Random discharge need not always be considered unlawful in the case of patients assessed to present no immediate risk. A court might be convinced that there was genuine uncertainty among psychiatrists as to the efficacy of the statutory regime and that the proposed research would significantly advance knowledge. Evidence might be given of varying patterns of discharge in different parts of the country. In this situation, random discharge of sectioned patients in accordance with the research protocol might be considered a legitimate exercise of discretion on the part of the RMO. This positive view is especially likely if there is:

  1. (a) full debate of these issues before the ethics committee;

  2. (b) an independent monitoring committee established to audit the research;

  3. (c) prior consultation with professional associations, organisations such as Mind (National Association for Mental Health), the Mental Health Act Commission, and lawyers representing the state.

In cases of particular controversy, a declaratory judgment might be sought from an appropriate court that it would be lawful for a clinician to follow the research protocol. Clinicians would still be wise, before participating, to require a signed guarantee of indemnity from the researchers which would protect them against any legal expenses and any damages awarded if they are sued. The researchers should also be well insured.

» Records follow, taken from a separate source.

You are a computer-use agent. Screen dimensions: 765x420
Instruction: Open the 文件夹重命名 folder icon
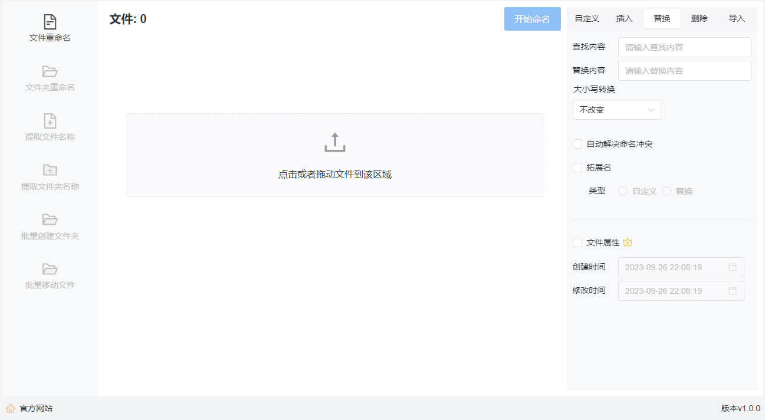(x=50, y=71)
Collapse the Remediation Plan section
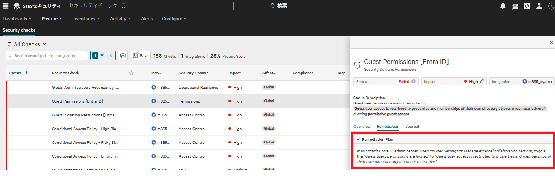This screenshot has width=555, height=176. coord(358,140)
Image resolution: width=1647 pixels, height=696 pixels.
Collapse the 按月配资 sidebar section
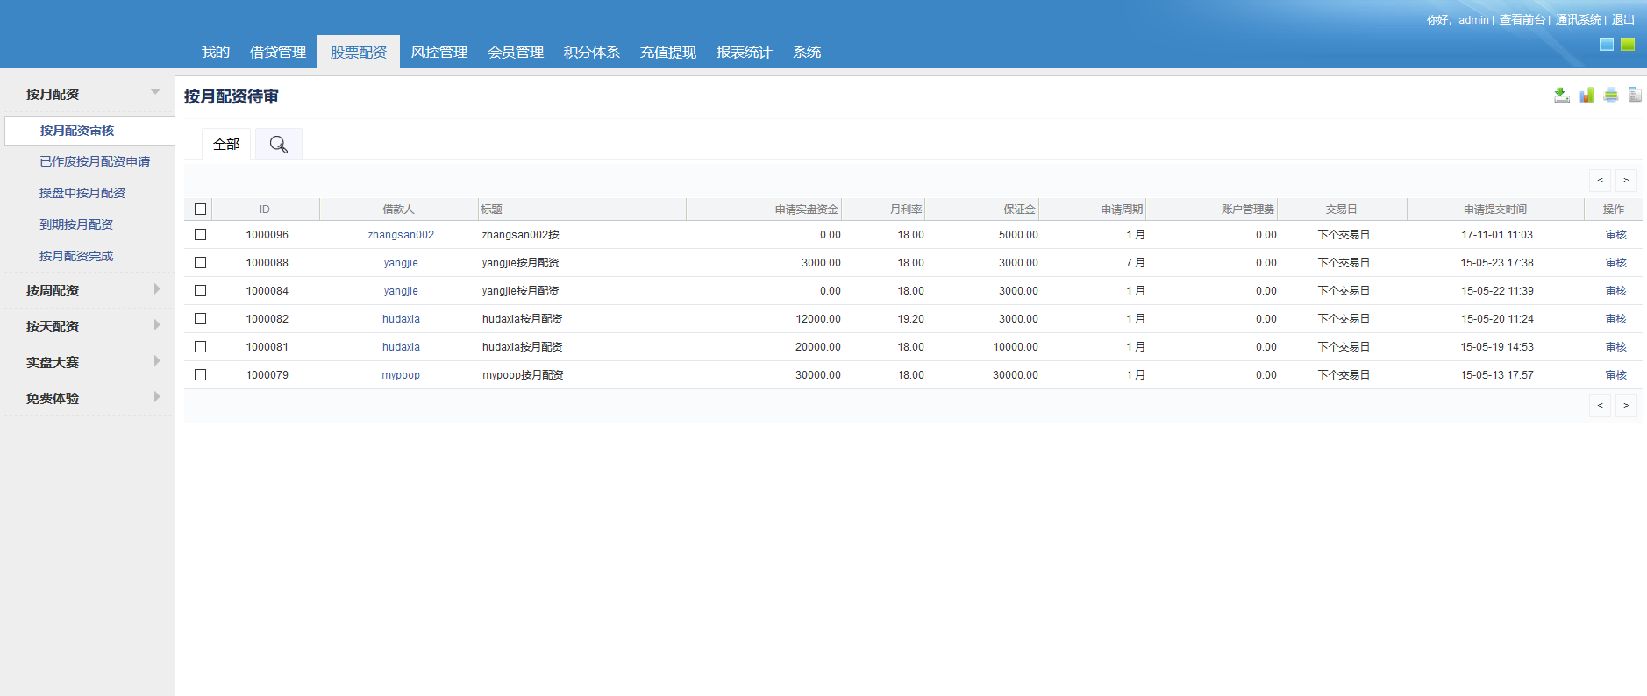(x=154, y=92)
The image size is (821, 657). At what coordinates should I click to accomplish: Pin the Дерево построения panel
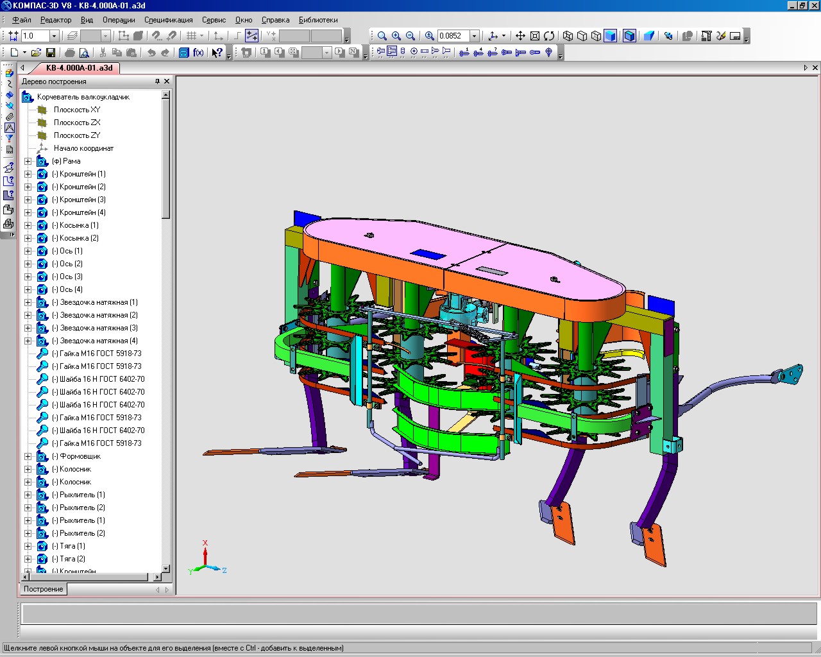[157, 81]
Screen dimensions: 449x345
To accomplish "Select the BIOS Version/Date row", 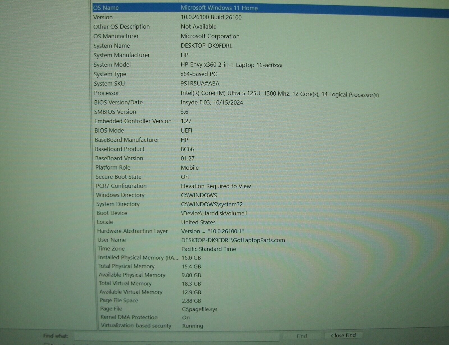I will (118, 103).
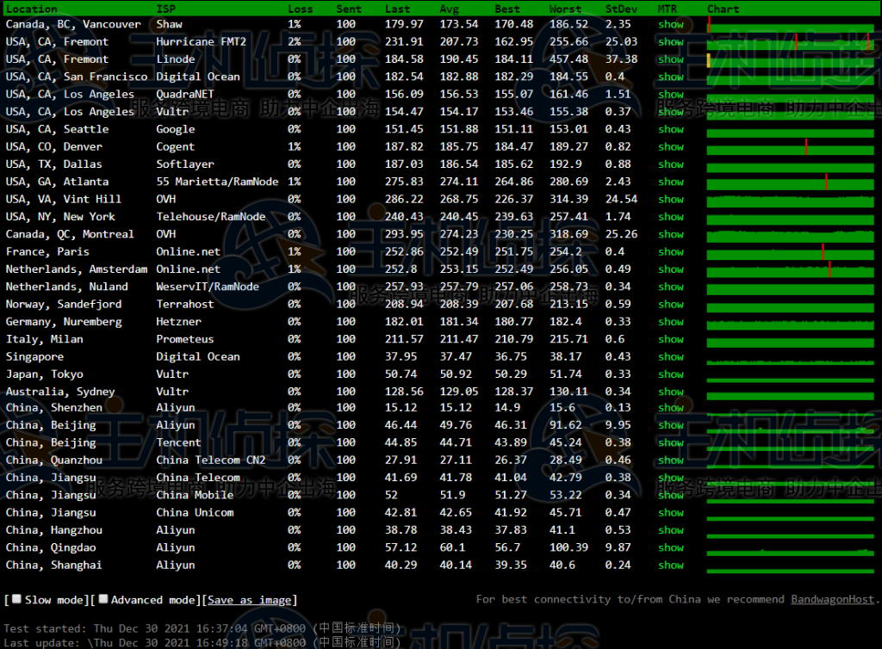882x649 pixels.
Task: View MTR for Tokyo Vultr row
Action: (670, 374)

Statutory authority for experimentation

The ideal solution would be for RCTs of mental health legislation to be expressly authorised by specific legislation or under a more general statute that permits experimentation in the law, if certain safeguards are met. Regrettably, to procure the passage of such legislation is not very practical or likely. Nevertheless, this step was recently taken in New York. There, state legislation was enacted to establish an out-patient commitment regime on a provisional basis, pending its evaluation through an RCT at Bellevue in Manhattan (New York Mental Hygiene Law, 1994). Unlike the North Carolina trial, that study found no significant differences between the experimental and control groups on subsequent measures of rehospitalisation, arrest, quality of life, symptoms or adherence to treatment (Policy Research Associates, 1998). Providing enhanced community services improved patient outcomes but the evaluation found “no indication that, overall, the court order for out-patient commitment produces better outcomes for the client or the community than enhanced services alone”. Many service providers believed the coercive elements of out-patient commitment would improve patient compliance, but no evidence was found to support that view. The study again excluded patients considered to be at high risk of violence in the community. Despite those negative findings the New York legislature extended the out-patient commitment regime throughout the state in 1999 (Reference KanapauxKanapaux, 1999).

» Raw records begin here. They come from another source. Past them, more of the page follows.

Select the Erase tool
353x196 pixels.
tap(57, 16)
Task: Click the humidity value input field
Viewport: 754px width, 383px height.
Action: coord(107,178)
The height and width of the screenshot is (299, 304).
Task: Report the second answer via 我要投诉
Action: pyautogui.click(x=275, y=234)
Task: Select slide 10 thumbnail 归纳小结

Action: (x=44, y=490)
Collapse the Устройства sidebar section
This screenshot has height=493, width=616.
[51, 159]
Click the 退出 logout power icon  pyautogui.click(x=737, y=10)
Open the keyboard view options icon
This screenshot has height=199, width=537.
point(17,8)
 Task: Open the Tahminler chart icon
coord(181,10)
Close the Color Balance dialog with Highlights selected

Clinical Implications and Limitations

CLINICAL IMPLICATIONS

  • A balance should be struck between the fear of liability and the need for innovation in research.

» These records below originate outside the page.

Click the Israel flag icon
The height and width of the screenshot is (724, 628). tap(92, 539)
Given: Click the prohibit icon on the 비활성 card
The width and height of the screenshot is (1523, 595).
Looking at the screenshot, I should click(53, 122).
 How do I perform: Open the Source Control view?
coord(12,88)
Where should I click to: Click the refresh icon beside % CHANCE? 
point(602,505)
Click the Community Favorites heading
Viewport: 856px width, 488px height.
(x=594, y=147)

  • Randomised controlled trials of mental health legislation deserve special scrutiny.

  • If concerned, insist on indemnity and insurance.

LIMITATIONS

  • Only two major examples of research are discussed.

  • It is hard to state the law with certainty in this novel field.

  • The ideal solution, special legislation, is not practical.

Footnotes

Declaration of interest

The clinical trial of advance directives is funded by the NHS Research and Development Executive, London.